Depuis le début de la semaine, Électricité de France (EDF) a arrêté au moins trois réacteurs des centrales nucléaires de Golfech, Nogent-sur-Seine et Bugey. Selon la compagnie, ces arrêts sont liés à la canicule qui s'abat sur la France.
Ainsi, l'un des deux réacteurs de la centrale nucléaire de Golfech (Tarn-et-Garonne) a été arrêté dans la nuit du 22 au 23 juin, le premier réacteur ayant déjà été arrêté pour maintenance préventive en mars. Selon le journal Sud Ouest, l'arrêt a été décidé car la température de l'eau de la Garonne, d'où provient l'eau utilisée pour le refroidissement des réacteurs, a dépassé 28 degrés Celsius, alors que, conformément à un arrêté des autorités locales, la température de l'eau rejetée après le refroidissement des réacteurs ne doit pas dépasser cette valeur.

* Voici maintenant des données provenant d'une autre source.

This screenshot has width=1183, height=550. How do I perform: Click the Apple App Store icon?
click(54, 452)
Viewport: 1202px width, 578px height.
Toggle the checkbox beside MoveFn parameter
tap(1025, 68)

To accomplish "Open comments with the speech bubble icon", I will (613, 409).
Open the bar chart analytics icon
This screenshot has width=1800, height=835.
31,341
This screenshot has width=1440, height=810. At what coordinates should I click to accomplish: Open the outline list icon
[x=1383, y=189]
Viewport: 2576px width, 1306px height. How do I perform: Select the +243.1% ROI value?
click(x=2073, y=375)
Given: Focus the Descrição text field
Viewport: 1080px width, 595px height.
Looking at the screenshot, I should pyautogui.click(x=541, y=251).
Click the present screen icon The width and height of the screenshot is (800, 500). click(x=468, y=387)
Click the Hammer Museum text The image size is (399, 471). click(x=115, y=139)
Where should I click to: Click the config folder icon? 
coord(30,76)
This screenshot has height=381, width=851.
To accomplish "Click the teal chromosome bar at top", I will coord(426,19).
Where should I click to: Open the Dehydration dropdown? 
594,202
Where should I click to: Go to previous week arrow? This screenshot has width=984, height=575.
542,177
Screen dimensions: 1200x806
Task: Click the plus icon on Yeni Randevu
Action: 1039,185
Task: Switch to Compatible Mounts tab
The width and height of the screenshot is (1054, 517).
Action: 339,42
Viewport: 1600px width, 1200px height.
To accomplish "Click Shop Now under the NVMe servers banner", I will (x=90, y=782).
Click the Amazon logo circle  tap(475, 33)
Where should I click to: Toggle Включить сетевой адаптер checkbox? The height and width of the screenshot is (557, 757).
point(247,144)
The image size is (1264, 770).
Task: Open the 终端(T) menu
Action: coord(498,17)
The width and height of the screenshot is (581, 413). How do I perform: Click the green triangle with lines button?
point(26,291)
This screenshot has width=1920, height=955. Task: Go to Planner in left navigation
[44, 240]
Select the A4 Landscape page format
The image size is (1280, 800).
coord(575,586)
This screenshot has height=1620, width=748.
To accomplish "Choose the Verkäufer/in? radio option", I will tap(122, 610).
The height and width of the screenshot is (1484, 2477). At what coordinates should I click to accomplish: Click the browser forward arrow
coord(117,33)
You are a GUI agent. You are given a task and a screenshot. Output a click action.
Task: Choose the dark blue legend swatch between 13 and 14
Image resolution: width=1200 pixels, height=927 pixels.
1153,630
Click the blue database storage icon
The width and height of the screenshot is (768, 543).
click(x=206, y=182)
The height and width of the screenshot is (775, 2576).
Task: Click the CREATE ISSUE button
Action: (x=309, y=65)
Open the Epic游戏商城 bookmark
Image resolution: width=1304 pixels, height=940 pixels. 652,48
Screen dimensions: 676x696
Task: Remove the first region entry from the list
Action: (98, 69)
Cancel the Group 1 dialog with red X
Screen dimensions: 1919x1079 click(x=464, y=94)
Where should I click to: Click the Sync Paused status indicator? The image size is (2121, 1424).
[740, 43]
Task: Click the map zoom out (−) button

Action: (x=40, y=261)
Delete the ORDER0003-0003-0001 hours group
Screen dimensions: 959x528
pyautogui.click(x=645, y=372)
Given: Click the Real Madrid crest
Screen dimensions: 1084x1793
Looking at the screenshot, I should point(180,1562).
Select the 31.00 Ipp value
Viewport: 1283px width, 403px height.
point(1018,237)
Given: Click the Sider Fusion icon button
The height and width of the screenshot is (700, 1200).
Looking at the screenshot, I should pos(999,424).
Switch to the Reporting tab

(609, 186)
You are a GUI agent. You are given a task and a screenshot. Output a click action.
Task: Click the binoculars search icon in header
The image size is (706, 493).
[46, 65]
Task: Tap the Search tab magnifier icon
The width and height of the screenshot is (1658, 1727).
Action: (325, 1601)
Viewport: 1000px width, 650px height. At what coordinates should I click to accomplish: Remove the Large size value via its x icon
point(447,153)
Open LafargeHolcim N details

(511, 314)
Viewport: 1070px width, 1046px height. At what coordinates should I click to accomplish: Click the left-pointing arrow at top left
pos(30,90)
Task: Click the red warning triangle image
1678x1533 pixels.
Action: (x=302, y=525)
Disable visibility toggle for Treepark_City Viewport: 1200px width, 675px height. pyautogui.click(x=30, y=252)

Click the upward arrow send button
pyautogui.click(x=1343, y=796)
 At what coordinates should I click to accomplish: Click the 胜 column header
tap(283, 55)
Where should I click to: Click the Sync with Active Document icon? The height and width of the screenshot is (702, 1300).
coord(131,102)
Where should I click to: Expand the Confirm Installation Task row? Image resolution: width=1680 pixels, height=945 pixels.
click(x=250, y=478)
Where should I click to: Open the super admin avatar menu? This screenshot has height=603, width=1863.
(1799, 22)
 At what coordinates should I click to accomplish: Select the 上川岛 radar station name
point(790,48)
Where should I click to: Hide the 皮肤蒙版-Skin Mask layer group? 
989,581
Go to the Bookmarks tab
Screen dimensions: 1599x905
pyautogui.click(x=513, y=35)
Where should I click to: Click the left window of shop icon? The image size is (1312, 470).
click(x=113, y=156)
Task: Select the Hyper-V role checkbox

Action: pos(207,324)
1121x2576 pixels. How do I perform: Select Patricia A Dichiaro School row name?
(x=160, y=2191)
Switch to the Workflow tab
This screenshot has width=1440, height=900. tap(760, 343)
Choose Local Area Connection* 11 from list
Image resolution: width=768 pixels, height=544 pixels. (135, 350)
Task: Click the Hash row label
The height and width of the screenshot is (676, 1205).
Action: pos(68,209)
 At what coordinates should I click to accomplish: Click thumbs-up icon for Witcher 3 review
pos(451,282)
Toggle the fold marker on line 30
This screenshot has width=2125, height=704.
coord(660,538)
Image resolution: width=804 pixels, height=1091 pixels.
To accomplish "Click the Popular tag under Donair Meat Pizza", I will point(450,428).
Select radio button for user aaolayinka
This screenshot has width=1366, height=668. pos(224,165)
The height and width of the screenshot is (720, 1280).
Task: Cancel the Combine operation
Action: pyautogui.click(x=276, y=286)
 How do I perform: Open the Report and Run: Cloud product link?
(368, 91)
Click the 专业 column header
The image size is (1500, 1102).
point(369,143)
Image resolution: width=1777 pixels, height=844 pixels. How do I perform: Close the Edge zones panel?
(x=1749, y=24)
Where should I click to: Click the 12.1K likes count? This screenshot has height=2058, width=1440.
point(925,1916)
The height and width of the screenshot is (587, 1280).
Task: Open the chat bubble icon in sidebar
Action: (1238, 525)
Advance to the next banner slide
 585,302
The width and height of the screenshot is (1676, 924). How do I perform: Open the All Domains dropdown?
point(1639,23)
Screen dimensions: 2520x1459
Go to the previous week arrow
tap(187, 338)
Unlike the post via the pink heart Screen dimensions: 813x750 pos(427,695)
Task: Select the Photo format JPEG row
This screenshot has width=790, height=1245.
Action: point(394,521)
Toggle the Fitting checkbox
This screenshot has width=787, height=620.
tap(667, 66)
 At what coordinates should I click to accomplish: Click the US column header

Les arrêts se sont poursuivis le 25 juin, lorsque EDF a arrêté un réacteur dans une autre centrale, celle de Nogent-sur-Seine (Aube). La société a indiqué sur son site internet que celui-ci avait été arrêté en raison d’une hausse de la température de la Seine. Le fonctionnement du deuxième réacteur a également été ajusté « afin de limiter l’écart de température entre l’eau prélevée et l’eau rejetée dans la Seine ».
La compagnie a ensuite annoncé la fermeture d’un troisième réacteur, cette fois-ci dans la centrale nucléaire du Bugey (Ain). La raison invoquée est « la température du Rhône, qui devrait atteindre 26 degrés Celsius ». Par ailleurs, un autre réacteur de la centrale est en « arrêt programmé pour maintenance », ce qui fait que seuls les deux réacteurs restants sont en service.
Le secteur énergétique français avait déjà été confronté à des problèmes similaires durant l'été 2025. À l'époque, la France avait été paralysée par une canicule exceptionnellement intense, ce qui avait conduit à l'arrêt d'un réacteur de la centrale nucléaire de Golfech en raison de la température élevée de l'eau de la Garonne.